Sunday, November 26, 2006

In Gods We Trust

A new study by Baylor University and Gallop reveals that Americans believe in one of four types of God: Authoritarian, Benevolent, Critical, or Distant.

The Authoritarian God worshipped by 31.4% of Americans and 43.3% of my fellow Southerners is pissed at everyone and everything that fails to meet his standards. He is anti-gay, anti-stem cell research, anti-choice, and pretty sure that the Blue States could benefit from another flood.

The Benevolent God worshipped by 23% of Americans is just as Red as his Authoritarian rival, but tends to forgive those who lean a pit toward purple. Love is his stock and trade, and while he would really like it if America were a Christian nation, he seems willing to forgive us for voting otherwise.

The Critical God worshipped by 16% of Americans is as pissed off as the Authoritarian God but contents himself with a cosmic cluck of the tongue rather than banging heads in Hell. If we want to screw up our lives, he won’t bless us, but he won’t stop us either.

The Distant God worshipped by 24.4% Americans is the God of the American Founders. This Divine Watchmaker made the world, wound it up, and then stepped back to watch the whole thing wind down unto death. This God basically doesn’t give a damn.

I find it interesting that believers in the Benevolent and Distant Gods basically cancel each other out, leaving us with God the Pissed If Not Yet Totally Postal as the dominant deity of America.

As I read about these four gods of America I had to figure out which god is my god. The problem is I don’t fit in anywhere. I am not alone: 5.2% of Americans don’t fit in either. Now some of these people are atheists for whom the very word “god” conjures up visions of the Salem Witch Trials and sends them running for cover. But I hope that some of these people are, like me, obsessed with God and still uncomfortable with the four choices offered.

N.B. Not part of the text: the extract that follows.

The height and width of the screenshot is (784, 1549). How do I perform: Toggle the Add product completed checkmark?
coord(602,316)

I disagree with all four categories in that for me God includes and transcends the universe but is not separate from it. I agree that God sets laws for us: gravity, evolution, karma, and washing your hands before packing spinach for shipping being four of them. I believe that human reason and genius can uncover the natural and ethical laws of the universe, though knowing the good and doing the good are not one and the same. I don’t believe God has political opinions, nor does God care who marries whom, as long as you don’t invite him to the wedding simply to get a really cool gift. I think God laughs at us rather than criticizes us. I think hell is the fantasy of the impotent, and heaven the hope of those too frightened to live the “kingdom” here and now.

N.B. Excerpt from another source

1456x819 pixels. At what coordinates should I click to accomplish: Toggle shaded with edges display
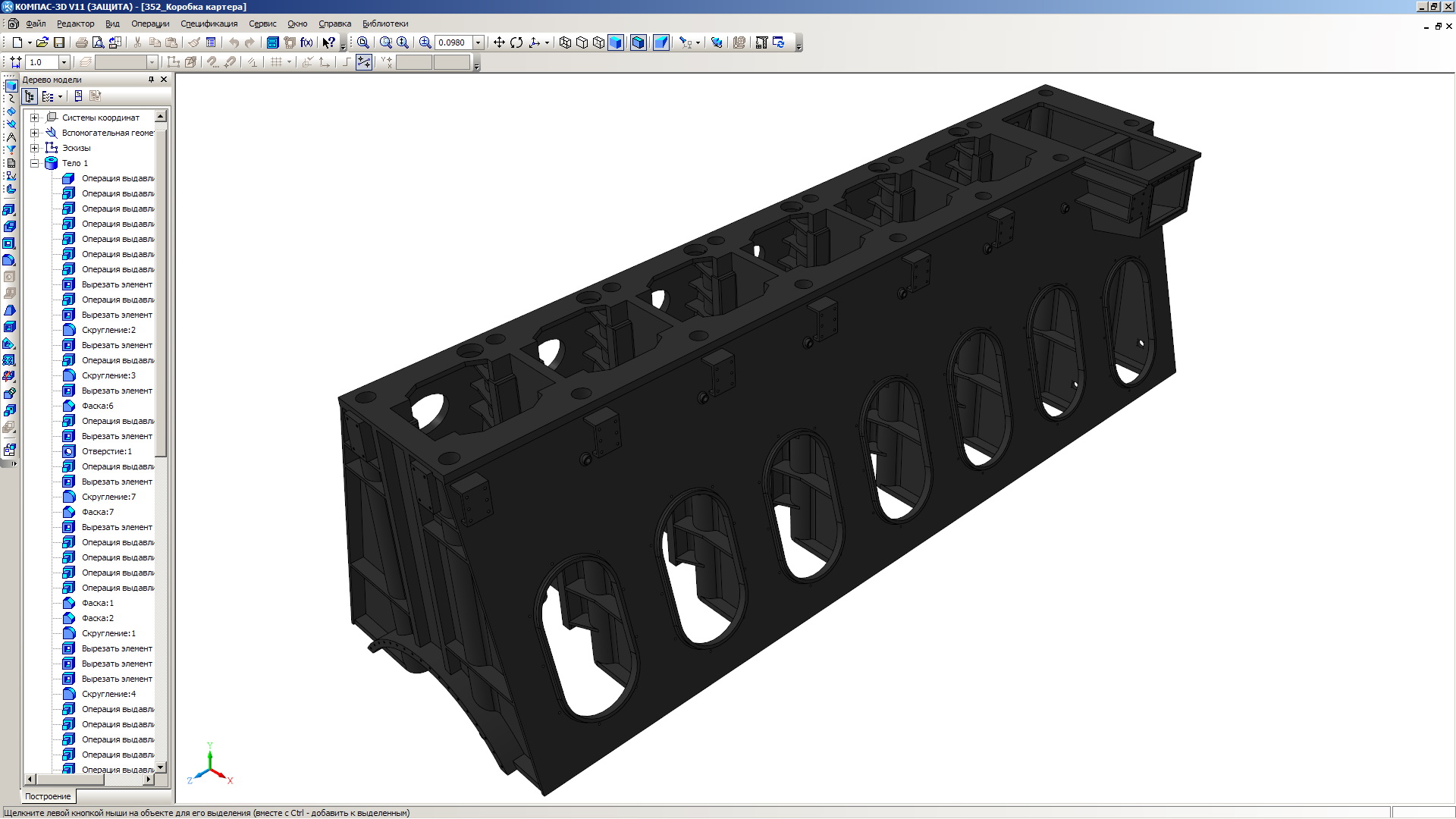point(639,42)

Of course it doesn’t matter what I think since I never get surveyed, which I suspect is a conspiracy all its own. Anyway, if you too don’t find yourself worshipping one of the four Gods of America, keep your chin up… and your head down.

1 comment:

AaronHerschel said...

It's fascinating to me that the Critical, Distant, and Benevolant Gods are all basically absent. The Distant God is literally out of the picture, while the benevolantand Critical Gods aren't critical or benevolant enough to intercede. Only the Pissed Off God has any tangible power on this earth. Oddly, he's only credited with stuff like Katrina; sounds like some ad hoc mixture of the perennial philosophy and the pathetic fallacy to me.